Data extracted from a collection:
■ ■ ■
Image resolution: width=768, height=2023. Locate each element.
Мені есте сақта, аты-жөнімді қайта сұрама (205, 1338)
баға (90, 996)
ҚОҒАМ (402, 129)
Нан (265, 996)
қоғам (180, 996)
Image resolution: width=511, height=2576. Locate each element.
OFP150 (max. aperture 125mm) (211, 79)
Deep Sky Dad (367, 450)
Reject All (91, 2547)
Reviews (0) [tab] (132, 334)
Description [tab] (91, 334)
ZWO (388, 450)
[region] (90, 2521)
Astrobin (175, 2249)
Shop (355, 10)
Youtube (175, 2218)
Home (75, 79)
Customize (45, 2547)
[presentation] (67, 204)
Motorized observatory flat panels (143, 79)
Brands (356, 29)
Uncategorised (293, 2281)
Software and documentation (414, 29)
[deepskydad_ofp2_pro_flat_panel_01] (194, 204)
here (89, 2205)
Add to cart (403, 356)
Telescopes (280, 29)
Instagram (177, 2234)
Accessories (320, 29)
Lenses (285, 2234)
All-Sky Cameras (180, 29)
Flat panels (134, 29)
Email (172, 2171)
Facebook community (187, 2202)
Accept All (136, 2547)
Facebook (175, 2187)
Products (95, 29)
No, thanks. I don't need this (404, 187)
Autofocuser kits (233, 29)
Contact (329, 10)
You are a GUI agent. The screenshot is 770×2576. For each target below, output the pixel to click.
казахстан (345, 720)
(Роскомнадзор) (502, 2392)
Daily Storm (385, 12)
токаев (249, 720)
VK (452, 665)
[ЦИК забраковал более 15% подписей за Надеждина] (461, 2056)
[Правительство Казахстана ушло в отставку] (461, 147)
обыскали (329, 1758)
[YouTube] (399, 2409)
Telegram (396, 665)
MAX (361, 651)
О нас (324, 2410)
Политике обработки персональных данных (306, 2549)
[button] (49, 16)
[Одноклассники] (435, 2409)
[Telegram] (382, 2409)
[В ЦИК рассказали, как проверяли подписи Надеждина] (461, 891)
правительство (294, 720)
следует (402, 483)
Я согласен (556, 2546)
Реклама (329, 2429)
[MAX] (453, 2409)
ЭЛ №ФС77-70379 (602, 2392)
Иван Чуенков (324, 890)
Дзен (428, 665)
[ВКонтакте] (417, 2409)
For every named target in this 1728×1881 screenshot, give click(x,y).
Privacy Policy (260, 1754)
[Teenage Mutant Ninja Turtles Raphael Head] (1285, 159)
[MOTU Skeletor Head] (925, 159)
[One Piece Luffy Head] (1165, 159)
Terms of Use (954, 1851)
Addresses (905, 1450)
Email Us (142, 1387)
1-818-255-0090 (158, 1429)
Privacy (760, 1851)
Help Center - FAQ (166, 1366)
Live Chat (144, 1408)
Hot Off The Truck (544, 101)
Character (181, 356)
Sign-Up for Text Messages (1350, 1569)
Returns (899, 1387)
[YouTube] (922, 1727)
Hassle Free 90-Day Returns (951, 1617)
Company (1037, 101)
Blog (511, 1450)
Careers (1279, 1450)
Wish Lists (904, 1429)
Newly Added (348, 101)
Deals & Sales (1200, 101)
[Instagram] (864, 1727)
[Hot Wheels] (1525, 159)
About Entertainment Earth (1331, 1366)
■ ■ ■
A complete, exact copy of the entries is required.

• _Answer area_:
Image resolution: width=768, height=2023. Locate each element.
Мені есте сақта, аты-жөнімді қайта сұрама (205, 1338)
баға (90, 996)
ҚОҒАМ (402, 129)
Нан (265, 996)
қоғам (180, 996)
Image resolution: width=511, height=2576. Locate each element.
OFP150 (max. aperture 125mm) (211, 79)
Deep Sky Dad (367, 450)
Reject All (91, 2547)
Reviews (0) [tab] (132, 334)
Description [tab] (91, 334)
ZWO (388, 450)
[region] (90, 2521)
Astrobin (175, 2249)
Shop (355, 10)
Youtube (175, 2218)
Home (75, 79)
Customize (45, 2547)
[presentation] (67, 204)
Motorized observatory flat panels (143, 79)
Brands (356, 29)
Uncategorised (293, 2281)
Software and documentation (414, 29)
[deepskydad_ofp2_pro_flat_panel_01] (194, 204)
here (89, 2205)
Add to cart (403, 356)
Telescopes (280, 29)
Instagram (177, 2234)
Accessories (320, 29)
Lenses (285, 2234)
All-Sky Cameras (180, 29)
Flat panels (134, 29)
Email (172, 2171)
Facebook community (187, 2202)
Accept All (136, 2547)
Facebook (175, 2187)
Products (95, 29)
No, thanks. I don't need this (404, 187)
Autofocuser kits (233, 29)
Contact (329, 10)
You are a GUI agent. The screenshot is 770×2576. For each target below, output the pixel to click.
казахстан (345, 720)
(Роскомнадзор) (502, 2392)
Daily Storm (385, 12)
токаев (249, 720)
VK (452, 665)
[ЦИК забраковал более 15% подписей за Надеждина] (461, 2056)
[Правительство Казахстана ушло в отставку] (461, 147)
обыскали (329, 1758)
[YouTube] (399, 2409)
Telegram (396, 665)
MAX (361, 651)
О нас (324, 2410)
Политике обработки персональных данных (306, 2549)
[button] (49, 16)
[Одноклассники] (435, 2409)
[Telegram] (382, 2409)
[В ЦИК рассказали, как проверяли подписи Надеждина] (461, 891)
правительство (294, 720)
следует (402, 483)
Я согласен (556, 2546)
Реклама (329, 2429)
[MAX] (453, 2409)
ЭЛ №ФС77-70379 (602, 2392)
Иван Чуенков (324, 890)
Дзен (428, 665)
[ВКонтакте] (417, 2409)
For every named target in this 1728×1881 screenshot, give click(x,y).
Privacy Policy (260, 1754)
[Teenage Mutant Ninja Turtles Raphael Head] (1285, 159)
[MOTU Skeletor Head] (925, 159)
[One Piece Luffy Head] (1165, 159)
Terms of Use (954, 1851)
Addresses (905, 1450)
Email Us (142, 1387)
1-818-255-0090 (158, 1429)
Privacy (760, 1851)
Help Center - FAQ (166, 1366)
Live Chat (144, 1408)
Hot Off The Truck (544, 101)
Character (181, 356)
Sign-Up for Text Messages (1350, 1569)
Returns (899, 1387)
[YouTube] (922, 1727)
Hassle Free 90-Day Returns (951, 1617)
Company (1037, 101)
Blog (511, 1450)
Careers (1279, 1450)
Wish Lists (904, 1429)
Newly Added (348, 101)
Deals & Sales (1200, 101)
[Instagram] (864, 1727)
[Hot Wheels] (1525, 159)
About Entertainment Earth (1331, 1366)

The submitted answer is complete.